Extrait du texte -
+++

Les esclaves ne sont pas les amis de leurs maîtres : Donald Trump et Ahmad Al-Sharaa

Robert Inlakesh, 18 novembre 2025.- La récente visite du président syrien Ahmed Al-Sharaa à la Maison Blanche a surpris nombre de personnes et suscité un vif débat quant à son opportunité, ses avantages pour les deux parties et l’importance que revêtira cette nouvelle relation entre Damas et Washington.

Illustration Batoul Chamas pour Al Mayadeen English.

Analystes et commentateurs de tous bords politiques ont tenté de comprendre la collaboration de la Syrie avec les États-Unis. D’un côté, le fait qu’un ancien commandant de l’Etat Islamique (EI), parvenu ensuite à la tête de la branche syrienne d’Al-Qaïda, rejoigne désormais la coalition internationale dirigée par les États-Unis contre l’EI a déconcerté plus d’un observateur. Pourtant, pour ceux qui connaissent bien le déroulement de la guerre en Syrie, cela n’a rien d’étonnant.

Aux États-Unis, on distingue deux camps de menteurs et de fanatiques : d’un côté, un groupe de militants anti-musulmans obsédés par « l’extrémisme islamique » ; l’autre groupe est la base des partisans inconditionnels du nouveau régime à Damas.

Le premier groupe a profité de la visite d’Ahmad Al-Sharaa à la Maison Blanche, à l’invitation du président américain Donald Trump, pour semer la peur d’un prétendu complot musulman et insinuer que le dirigeant américain était manipulé. Ce récit, diffusé principalement par des propagandistes sionistes rémunérés, fait partie intégrante d’une campagne visant à attaquer tous les musulmans et ceux qui propagent la peur de complots « extrémistes islamiques », afin d’éloigner des Israéliens la colère de la droite.

+++

Reprenez, s'il vous plaît, l'article sur la visite du président syrien à la Maison Blanche à partir de l'endroit où il s'arrête.

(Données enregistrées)
+++

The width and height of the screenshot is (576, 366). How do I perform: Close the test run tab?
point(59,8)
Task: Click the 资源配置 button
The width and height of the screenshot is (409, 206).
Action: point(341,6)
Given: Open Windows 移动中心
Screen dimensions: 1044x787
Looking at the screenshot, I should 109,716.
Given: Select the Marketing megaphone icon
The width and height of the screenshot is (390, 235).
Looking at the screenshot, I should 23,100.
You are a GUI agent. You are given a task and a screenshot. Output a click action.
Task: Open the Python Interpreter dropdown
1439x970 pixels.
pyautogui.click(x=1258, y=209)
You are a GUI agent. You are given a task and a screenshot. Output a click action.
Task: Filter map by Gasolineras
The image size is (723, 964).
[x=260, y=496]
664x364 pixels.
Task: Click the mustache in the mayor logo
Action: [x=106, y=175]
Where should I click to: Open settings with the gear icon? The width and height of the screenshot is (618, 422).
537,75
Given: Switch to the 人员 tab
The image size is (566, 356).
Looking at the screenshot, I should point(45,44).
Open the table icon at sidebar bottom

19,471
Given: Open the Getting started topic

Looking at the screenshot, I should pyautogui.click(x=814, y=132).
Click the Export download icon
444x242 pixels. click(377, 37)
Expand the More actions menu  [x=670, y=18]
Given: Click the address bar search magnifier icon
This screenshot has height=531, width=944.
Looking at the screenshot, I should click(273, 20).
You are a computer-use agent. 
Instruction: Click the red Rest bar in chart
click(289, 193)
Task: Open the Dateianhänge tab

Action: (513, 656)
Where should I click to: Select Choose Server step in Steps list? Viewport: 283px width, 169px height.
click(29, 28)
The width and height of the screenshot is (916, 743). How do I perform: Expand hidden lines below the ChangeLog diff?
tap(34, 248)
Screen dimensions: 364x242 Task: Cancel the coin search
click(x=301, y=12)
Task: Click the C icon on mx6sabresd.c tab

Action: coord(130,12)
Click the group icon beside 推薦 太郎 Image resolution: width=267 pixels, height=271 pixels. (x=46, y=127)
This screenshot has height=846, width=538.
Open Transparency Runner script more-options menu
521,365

+++

Réponse -
L’autre groupe est composé de diverses personnalités, dont certaines sont payées pour diffuser leur propagande, ainsi que de personnes illuminées et sectaires dont le tribalisme dicte leur discours politique. Les agents rémunérés sont à la solde de leurs commanditaires, tandis que les sectaires sont imperméables à la logique. Seuls les égarés de ce groupe sont réceptifs, et ce sont eux qu’il faut prendre en compte.

L’esclave de la Maison Blanche

Il est temps d’admettre qu’Ahmad al-Charia est une création de l’Occident. Cette affirmation n’a rien de provocateur ni d’exagéré. Le dirigeant actuel de la Syrie est le produit de ceux qui le contrôlent, d’où mon choix de le nommer par son nom, Ahmad al-Charaa et non par son ancien pseudonyme, Abou Mohammed al-Jolani.

Ceux d’entre nous qui ont suivi l’horrible et sanglante guerre en Syrie connaissent le nouveau président sous le nom d’al-Jolani, l’homme qui dirigeait le Front al-Nosra. Cette organisation a non seulement perpétré d’innombrables massacres de civils, mais s’est également alliée à Daech dans certaines batailles, a géré ses propres centres de torture à Idlib, a recruté des enfants soldats et a commis divers autres crimes de guerre. Pourtant, pour certains, elle est devenue par la suite le « salut » d’une « révolution bénie » qui a renversé un tyran.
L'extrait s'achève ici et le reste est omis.